►

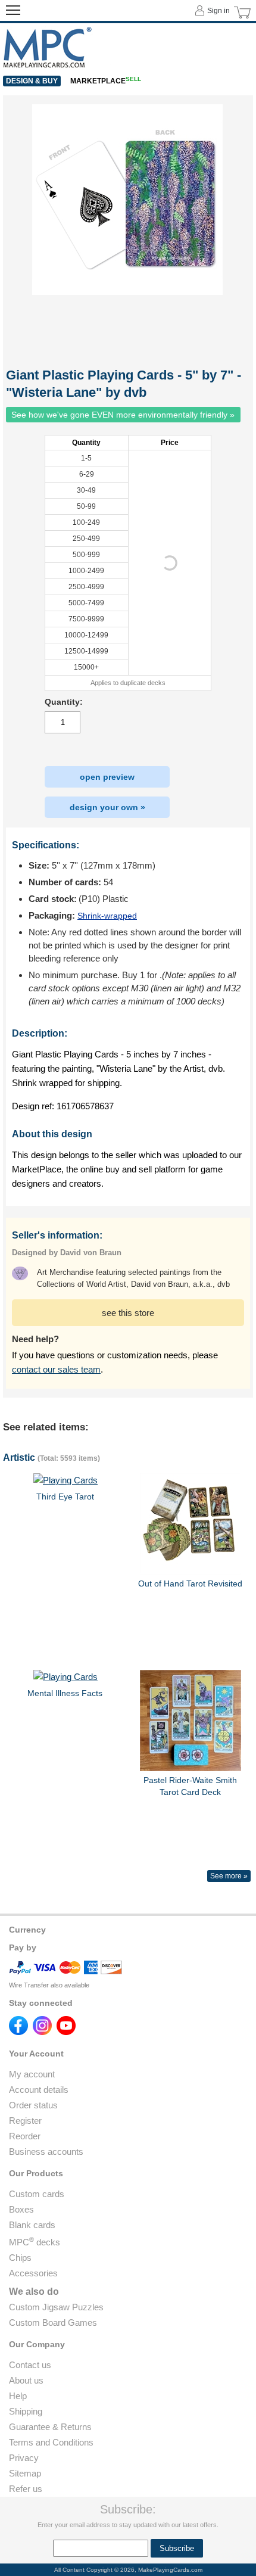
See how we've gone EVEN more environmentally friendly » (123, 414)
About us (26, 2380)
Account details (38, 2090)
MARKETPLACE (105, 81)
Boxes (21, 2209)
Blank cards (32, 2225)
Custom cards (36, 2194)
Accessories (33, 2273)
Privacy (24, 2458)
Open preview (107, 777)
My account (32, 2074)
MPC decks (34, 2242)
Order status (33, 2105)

◄
►

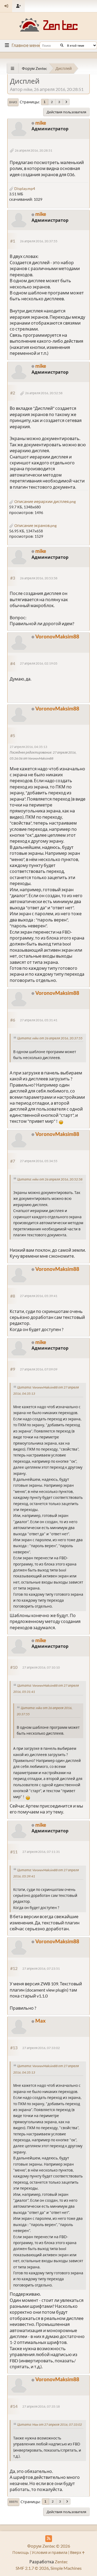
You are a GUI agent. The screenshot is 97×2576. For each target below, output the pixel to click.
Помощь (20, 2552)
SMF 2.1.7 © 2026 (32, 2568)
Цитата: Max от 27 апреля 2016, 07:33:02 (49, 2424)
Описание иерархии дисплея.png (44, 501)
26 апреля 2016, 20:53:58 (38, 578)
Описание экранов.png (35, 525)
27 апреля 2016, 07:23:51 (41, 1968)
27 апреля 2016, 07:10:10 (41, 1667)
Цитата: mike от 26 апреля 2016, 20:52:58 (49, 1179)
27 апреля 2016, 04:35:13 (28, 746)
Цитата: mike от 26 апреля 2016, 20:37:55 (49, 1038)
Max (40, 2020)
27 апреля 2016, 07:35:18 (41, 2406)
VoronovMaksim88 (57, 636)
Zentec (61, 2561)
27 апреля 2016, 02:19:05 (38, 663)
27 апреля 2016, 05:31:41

◄

**What the exercise asks:** Please, from the material above, copy only the lines from the line with "Privacy (24, 2458)" up to and including the line with "Order status (33, 2105)", exactly as written.

**Solution for this task:**
Privacy (24, 2458)
Open preview (107, 777)
My account (32, 2074)
MPC decks (34, 2242)
Order status (33, 2105)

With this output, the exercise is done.